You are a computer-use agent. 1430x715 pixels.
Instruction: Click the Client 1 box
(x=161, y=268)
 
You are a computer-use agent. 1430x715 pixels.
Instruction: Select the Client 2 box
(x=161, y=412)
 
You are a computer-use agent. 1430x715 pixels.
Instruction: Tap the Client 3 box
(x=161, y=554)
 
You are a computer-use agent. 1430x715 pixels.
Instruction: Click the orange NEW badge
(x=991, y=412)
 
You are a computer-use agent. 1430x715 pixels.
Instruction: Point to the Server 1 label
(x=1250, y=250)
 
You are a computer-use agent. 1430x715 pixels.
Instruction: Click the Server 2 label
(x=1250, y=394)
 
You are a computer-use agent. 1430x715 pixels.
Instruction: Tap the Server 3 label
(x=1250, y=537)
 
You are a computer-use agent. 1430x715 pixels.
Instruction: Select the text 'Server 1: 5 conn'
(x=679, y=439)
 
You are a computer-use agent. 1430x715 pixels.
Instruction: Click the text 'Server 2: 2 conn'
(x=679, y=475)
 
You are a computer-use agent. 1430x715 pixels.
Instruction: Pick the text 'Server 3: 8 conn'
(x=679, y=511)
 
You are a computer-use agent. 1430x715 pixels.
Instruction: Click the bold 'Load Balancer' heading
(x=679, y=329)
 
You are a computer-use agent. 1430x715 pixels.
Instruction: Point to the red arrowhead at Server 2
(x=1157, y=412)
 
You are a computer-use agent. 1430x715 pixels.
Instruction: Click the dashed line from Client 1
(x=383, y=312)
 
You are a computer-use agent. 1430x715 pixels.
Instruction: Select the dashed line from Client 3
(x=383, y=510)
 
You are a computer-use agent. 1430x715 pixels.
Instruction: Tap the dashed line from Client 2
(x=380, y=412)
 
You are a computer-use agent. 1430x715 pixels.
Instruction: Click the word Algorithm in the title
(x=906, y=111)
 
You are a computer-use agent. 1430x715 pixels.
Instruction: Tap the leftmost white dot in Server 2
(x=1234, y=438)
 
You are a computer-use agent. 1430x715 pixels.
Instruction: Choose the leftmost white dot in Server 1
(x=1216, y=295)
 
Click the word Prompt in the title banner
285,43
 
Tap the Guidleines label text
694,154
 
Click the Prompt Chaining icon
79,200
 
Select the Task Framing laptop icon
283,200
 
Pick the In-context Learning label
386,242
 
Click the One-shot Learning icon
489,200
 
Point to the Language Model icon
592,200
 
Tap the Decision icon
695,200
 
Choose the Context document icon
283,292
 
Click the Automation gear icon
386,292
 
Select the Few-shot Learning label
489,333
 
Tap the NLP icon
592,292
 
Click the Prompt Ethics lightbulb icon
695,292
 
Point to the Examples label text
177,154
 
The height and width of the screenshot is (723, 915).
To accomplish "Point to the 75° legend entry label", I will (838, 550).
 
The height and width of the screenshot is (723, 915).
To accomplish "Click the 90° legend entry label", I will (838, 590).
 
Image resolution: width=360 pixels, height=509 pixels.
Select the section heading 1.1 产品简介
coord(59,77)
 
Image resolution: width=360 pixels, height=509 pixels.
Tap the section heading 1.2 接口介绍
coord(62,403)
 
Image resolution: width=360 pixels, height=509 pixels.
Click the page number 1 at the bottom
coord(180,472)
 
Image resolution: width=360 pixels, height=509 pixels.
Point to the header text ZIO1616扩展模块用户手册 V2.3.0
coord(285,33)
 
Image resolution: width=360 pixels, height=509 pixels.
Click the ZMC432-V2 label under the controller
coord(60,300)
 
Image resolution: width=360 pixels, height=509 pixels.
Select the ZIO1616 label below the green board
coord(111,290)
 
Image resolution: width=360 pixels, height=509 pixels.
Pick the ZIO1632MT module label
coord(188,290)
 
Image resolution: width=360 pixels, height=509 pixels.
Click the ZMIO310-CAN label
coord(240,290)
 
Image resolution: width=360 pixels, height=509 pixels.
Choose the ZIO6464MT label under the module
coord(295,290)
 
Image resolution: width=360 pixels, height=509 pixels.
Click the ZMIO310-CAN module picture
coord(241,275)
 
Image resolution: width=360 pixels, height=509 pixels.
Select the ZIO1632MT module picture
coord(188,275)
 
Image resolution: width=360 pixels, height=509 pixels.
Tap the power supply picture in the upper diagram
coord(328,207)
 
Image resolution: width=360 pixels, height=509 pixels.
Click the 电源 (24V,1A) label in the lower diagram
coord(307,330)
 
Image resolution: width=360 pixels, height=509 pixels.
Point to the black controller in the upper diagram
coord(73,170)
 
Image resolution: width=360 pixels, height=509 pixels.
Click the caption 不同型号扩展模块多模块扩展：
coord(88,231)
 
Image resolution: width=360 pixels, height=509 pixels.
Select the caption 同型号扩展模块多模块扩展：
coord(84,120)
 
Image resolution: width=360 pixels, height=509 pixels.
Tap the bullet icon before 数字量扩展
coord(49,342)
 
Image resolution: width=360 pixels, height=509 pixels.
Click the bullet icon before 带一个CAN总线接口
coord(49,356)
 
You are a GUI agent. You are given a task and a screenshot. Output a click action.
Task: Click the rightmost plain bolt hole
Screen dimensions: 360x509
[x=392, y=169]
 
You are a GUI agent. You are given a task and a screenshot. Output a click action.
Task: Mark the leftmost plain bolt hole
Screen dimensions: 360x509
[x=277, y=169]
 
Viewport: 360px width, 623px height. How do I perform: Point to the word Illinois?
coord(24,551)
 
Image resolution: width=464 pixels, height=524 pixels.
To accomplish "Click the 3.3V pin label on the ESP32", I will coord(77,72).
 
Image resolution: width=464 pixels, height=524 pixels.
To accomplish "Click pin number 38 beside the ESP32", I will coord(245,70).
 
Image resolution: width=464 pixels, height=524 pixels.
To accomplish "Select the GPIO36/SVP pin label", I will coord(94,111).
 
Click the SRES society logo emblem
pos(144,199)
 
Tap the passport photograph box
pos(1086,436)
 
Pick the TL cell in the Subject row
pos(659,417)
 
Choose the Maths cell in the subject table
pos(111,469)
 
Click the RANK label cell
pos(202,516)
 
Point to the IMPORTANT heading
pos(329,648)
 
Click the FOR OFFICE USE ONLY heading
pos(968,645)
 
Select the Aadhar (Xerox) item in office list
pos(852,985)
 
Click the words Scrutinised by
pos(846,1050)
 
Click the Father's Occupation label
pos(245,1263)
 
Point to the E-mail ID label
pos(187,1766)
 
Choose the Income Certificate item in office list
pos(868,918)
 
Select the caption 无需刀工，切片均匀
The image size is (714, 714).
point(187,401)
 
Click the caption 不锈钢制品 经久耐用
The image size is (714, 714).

◆ ◆ ◆ ◆ ◆ ◆ ◆

### Task
Can you rescale the entries from the line with "Choose the Maths cell in the subject table" to the line with "pos(187,1766)", both included, giving every line again with the requests unchanged and each coordinate in the answers multiplied by 2.25 and rounded to a whole number, halves up?

### Correct answer
Choose the Maths cell in the subject table
pos(250,1055)
 
Click the RANK label cell
pos(455,1161)
 
Point to the IMPORTANT heading
pos(740,1458)
 
Click the FOR OFFICE USE ONLY heading
pos(2178,1451)
 
Select the Aadhar (Xerox) item in office list
pos(1917,2216)
 
Click the words Scrutinised by
pos(1904,2363)
 
Click the Father's Occupation label
pos(551,2842)
 
Point to the E-mail ID label
pos(421,3974)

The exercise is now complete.